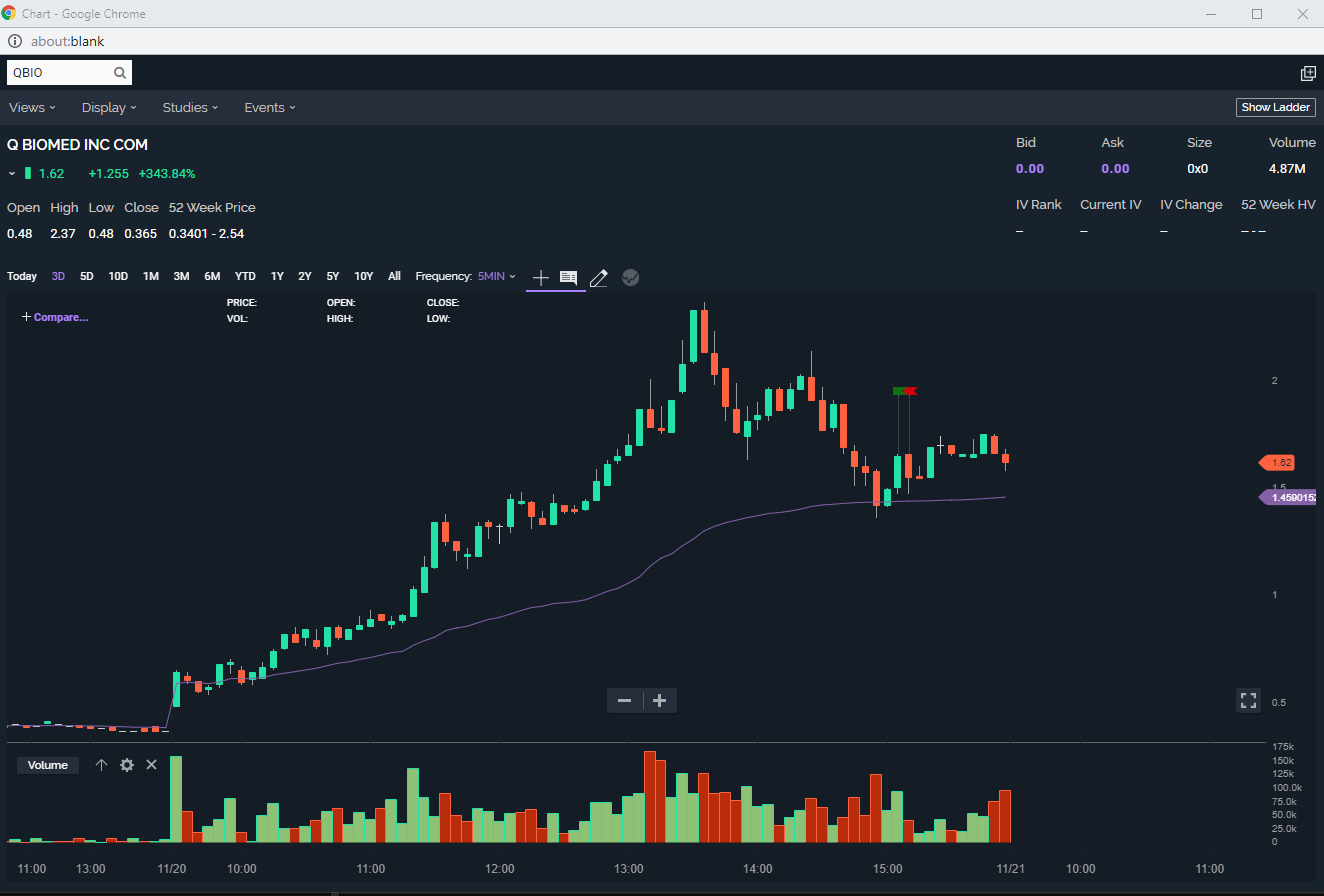1324x896 pixels.
Task: Open Volume study settings gear
Action: click(127, 765)
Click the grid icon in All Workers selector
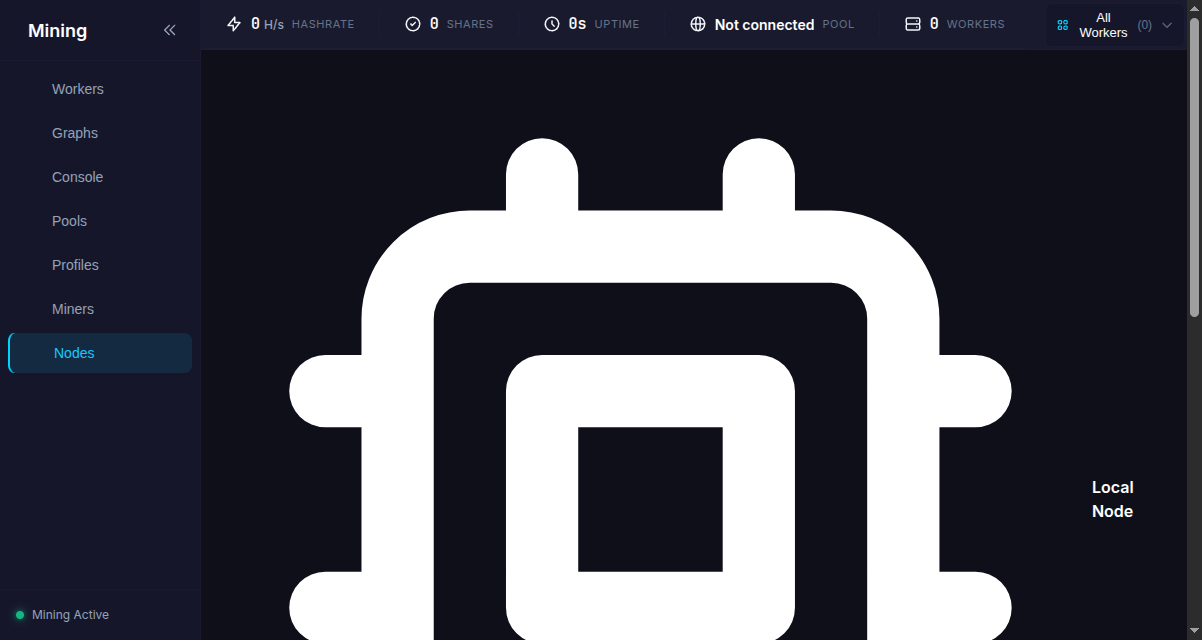The width and height of the screenshot is (1202, 640). (x=1063, y=25)
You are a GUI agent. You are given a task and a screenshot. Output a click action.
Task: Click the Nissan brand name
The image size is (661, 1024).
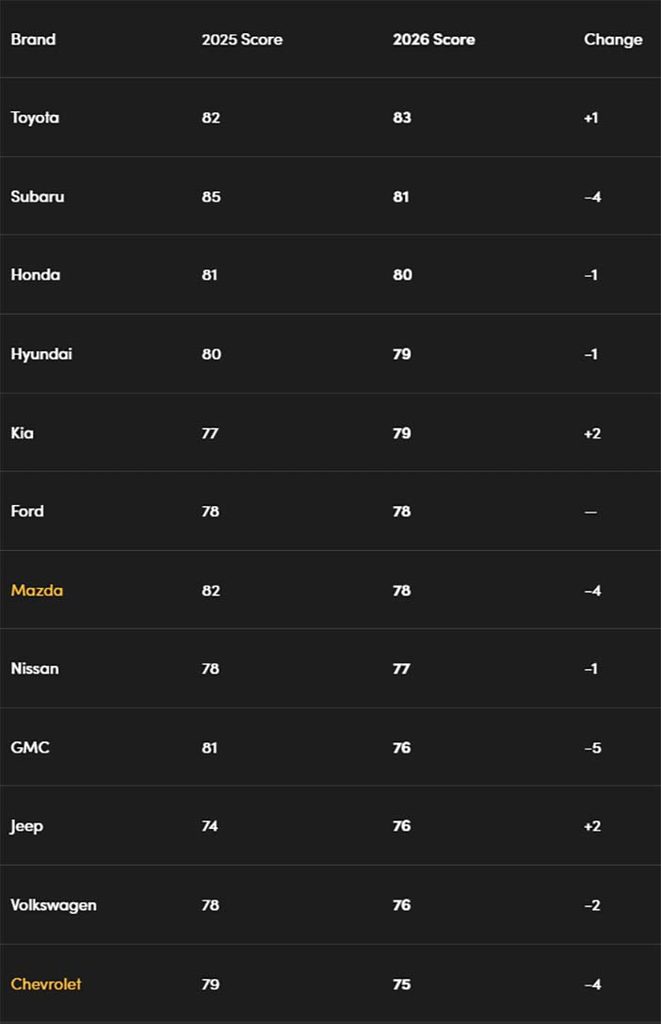coord(35,669)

▶ TRY IT: Produce an exact copy of the lines from the line containing "Click the grid icon in All Workers selector" through the last line of the records, with no pictures and no other text.

▶ ANSWER TO THE PROBLEM:
Click the grid icon in All Workers selector
The width and height of the screenshot is (1202, 640). (x=1063, y=25)
You are a GUI agent. You are given a task and a screenshot. Output a click action.
Task: Click the Nissan brand name
The image size is (661, 1024).
coord(35,669)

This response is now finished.